2-Zimmete para geçirme ve yolsuzluk askerlerin moralini her geçen gün daha da zayıflattı. Maaş alamayan askerlerin boğazına kadar yolsuzluğa batmış komutanlarının gösterişli yaşam tarzlarına öfkesi giderek büyüdü. Bu nedenle savaşmak ve ölmek yerine Taliban saflarına katılıp hayatlarını kurtarmak seçeneği daha ağır bastı.
3- Tüm çabalara rağmen orduda ideolojik bütünlük veya aidiyet duygusu oluşturulamadı. Ülkenin siyasi liderliğine karşı güvensizlik hiç geçmedi. Hiçbir Afgan askeri, cumhurbaşkanı veya hükümeti savunmak için savaşmaya ya da ölmeye hazır değildi. Ayrıca hükümet ile Taliban arasındaki gizli bir anlaşmayla ilgili komplo teorileri de askerler arasında yaygındı. Bu şüphe ortamı, Taliban’ın ilerlemesine karşı direnç gösterme kararlılığını iyice zayıflattı.

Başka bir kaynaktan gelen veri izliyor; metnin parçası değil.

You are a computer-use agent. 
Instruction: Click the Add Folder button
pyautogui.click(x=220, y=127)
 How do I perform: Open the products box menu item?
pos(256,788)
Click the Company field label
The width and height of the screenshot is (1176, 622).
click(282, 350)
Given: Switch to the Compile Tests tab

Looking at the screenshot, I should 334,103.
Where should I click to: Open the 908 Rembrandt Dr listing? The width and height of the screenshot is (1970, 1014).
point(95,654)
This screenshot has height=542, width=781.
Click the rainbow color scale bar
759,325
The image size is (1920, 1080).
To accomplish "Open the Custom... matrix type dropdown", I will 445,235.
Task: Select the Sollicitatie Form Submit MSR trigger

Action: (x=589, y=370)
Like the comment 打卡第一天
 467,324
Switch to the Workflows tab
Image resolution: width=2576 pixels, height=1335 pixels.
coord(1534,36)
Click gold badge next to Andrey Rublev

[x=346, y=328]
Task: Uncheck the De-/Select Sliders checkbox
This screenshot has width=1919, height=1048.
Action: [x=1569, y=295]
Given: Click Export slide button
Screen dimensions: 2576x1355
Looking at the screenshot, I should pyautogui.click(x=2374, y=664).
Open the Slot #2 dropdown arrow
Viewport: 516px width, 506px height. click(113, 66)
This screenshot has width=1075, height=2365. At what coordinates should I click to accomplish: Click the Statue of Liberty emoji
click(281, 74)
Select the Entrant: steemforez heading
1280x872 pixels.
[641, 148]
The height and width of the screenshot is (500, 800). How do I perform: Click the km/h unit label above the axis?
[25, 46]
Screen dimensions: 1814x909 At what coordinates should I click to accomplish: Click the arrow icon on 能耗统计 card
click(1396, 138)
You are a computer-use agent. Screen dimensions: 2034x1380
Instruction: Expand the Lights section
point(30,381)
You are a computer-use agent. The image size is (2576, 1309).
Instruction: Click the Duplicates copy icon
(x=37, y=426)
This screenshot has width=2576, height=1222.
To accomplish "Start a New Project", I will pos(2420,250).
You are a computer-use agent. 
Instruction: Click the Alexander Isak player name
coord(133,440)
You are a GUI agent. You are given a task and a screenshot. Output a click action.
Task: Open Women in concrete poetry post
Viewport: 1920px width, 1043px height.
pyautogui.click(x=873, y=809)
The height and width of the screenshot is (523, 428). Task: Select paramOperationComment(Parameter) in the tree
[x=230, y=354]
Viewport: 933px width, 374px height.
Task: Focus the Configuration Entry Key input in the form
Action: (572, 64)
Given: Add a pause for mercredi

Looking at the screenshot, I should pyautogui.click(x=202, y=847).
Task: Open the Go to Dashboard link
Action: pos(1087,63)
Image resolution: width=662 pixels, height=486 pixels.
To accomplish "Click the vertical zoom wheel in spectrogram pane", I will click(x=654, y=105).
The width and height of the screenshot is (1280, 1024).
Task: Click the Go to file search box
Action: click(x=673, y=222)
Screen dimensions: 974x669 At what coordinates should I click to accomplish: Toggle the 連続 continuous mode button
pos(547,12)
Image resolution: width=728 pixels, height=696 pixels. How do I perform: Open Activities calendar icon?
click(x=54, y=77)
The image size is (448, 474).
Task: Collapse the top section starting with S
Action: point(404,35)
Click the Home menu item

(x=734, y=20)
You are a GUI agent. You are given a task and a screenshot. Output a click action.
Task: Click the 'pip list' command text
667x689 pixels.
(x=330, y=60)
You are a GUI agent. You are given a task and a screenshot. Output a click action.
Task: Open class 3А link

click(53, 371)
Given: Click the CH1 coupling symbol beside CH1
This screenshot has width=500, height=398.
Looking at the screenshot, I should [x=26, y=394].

4- Cumhurbaşkanı Eşref Gani, ABD’nin geri çekilmesi ve Taliban’ın Afganistan’daki saldırıları sırasında komutanlarını düzenli olarak değiştirdi. Bu durum savaş alanında komuta birliği ve liderliğe ihtiyaç duyan askerlerin performansını düşürdü.
5-Taliban ilk olarak sınır geçişleri ve otoyolların kontrolünü ele geçirerek büyük şehirleri kuşattı ve bu noktada akıllı bir askeri strateji izledi. Bu durum Kabil’in takviye ve malzeme gönderme yeteneğini tam anlamıyla sekteye uğrattı. Birçok ordu birliğinin ülkenin geri kalanından bağlantısı kesildi ve bu nedenle ya komşu ülkelerden kaçmak ya da dağılmak zorunda kaldı.
6-Son olarak, Afgan ordusu yıllarca eğitim almasına ve milyarlarca dolar değerinde ekipmana sahip olmasına rağmen hiçbir zaman kendi başına ayakta durma kapasitesini geliştirmedi. Ülkede, kentleri koruma görevi hep ABD ve NATO birliklerine bağlı kaldı. Taliban ilerleyişiyle birlikte ABD ve NATO askeri varlığının örtbas ettiği zayıflıklar bir anda ön plana çıkmış oldu.